## RECORDED INFORMATION
[start]
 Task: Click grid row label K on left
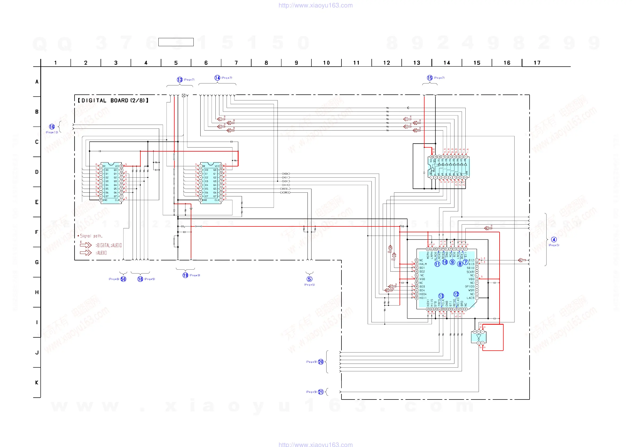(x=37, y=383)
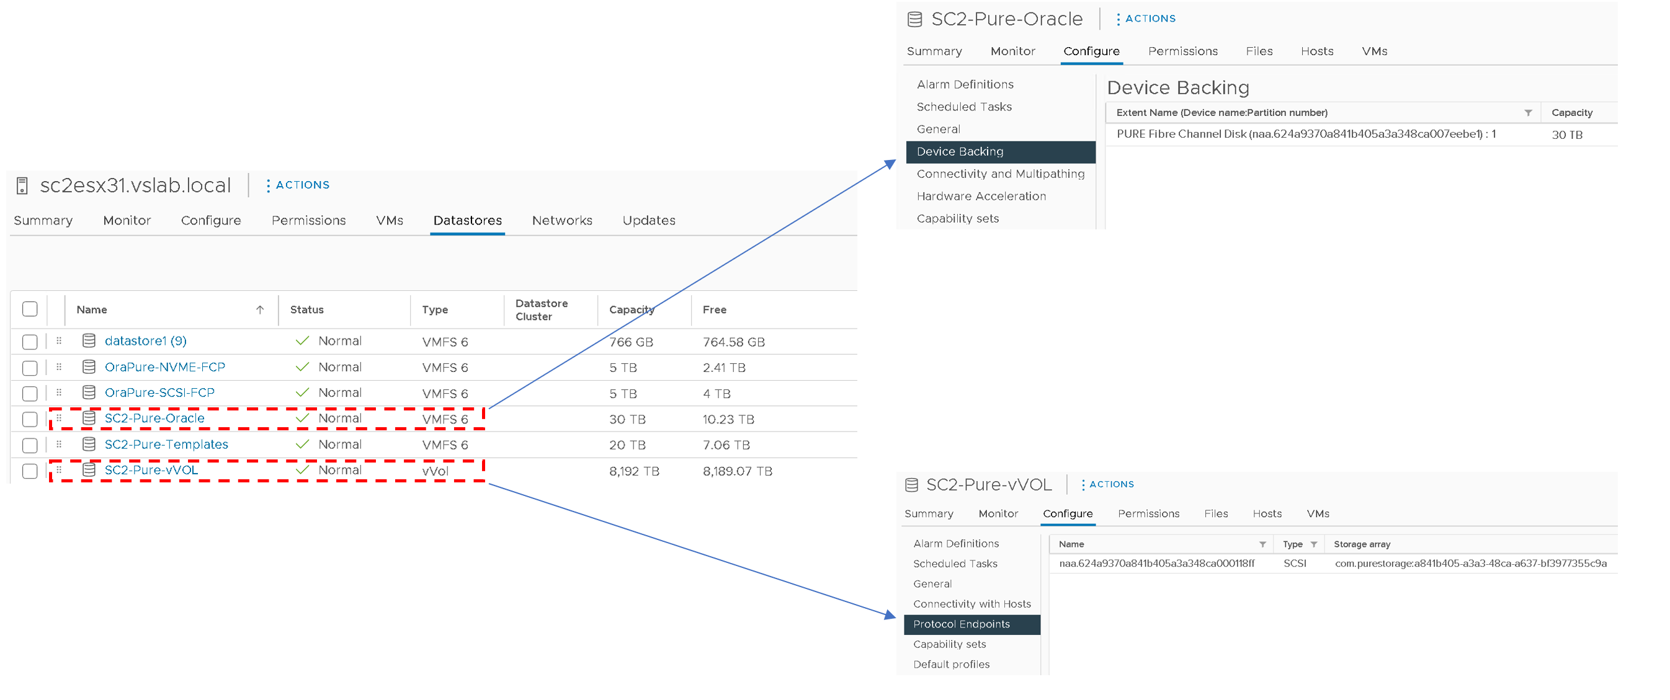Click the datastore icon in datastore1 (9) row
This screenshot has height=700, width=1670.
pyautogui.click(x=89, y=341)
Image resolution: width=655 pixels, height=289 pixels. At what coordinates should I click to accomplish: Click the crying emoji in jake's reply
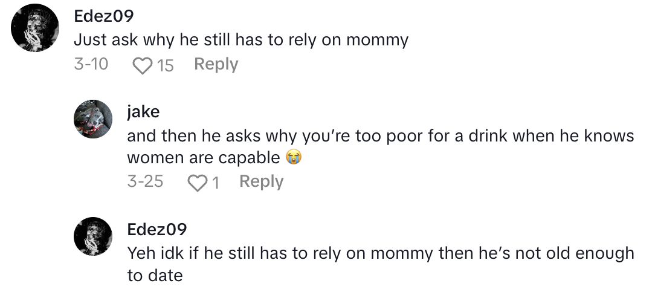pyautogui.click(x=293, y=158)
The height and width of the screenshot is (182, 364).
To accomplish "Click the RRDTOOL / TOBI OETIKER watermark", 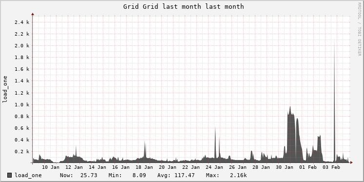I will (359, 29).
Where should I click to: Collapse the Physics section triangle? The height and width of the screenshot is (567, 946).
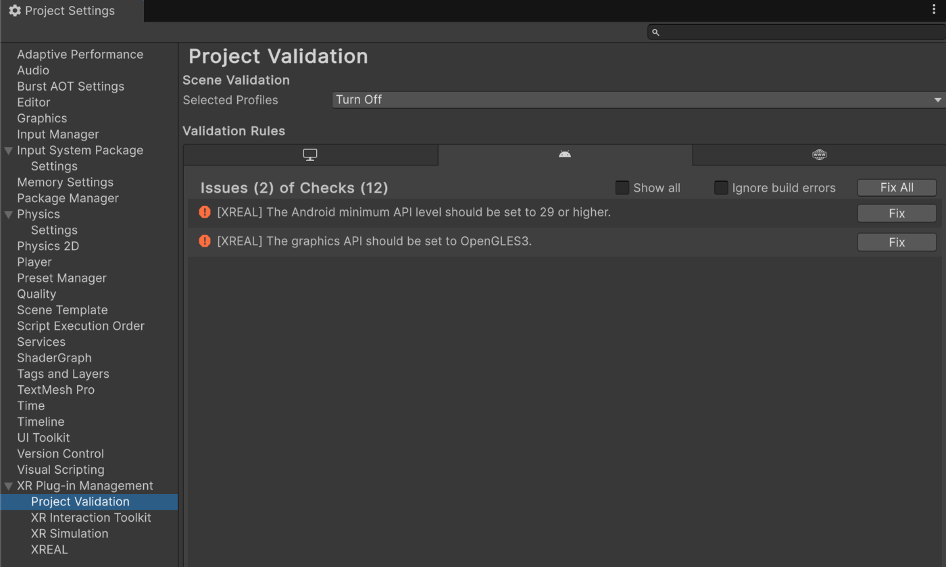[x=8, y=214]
[end]
Give the part of the records that opens with the line containing "Where should I" and runs through the end of the records as a JSON list of strings, one string per line, with blank lines left out. Leave the pictures out of your answer.

[
  "Where should I click to: Collapse the Physics section triangle? The height and width of the screenshot is (567, 946).",
  "[x=8, y=214]"
]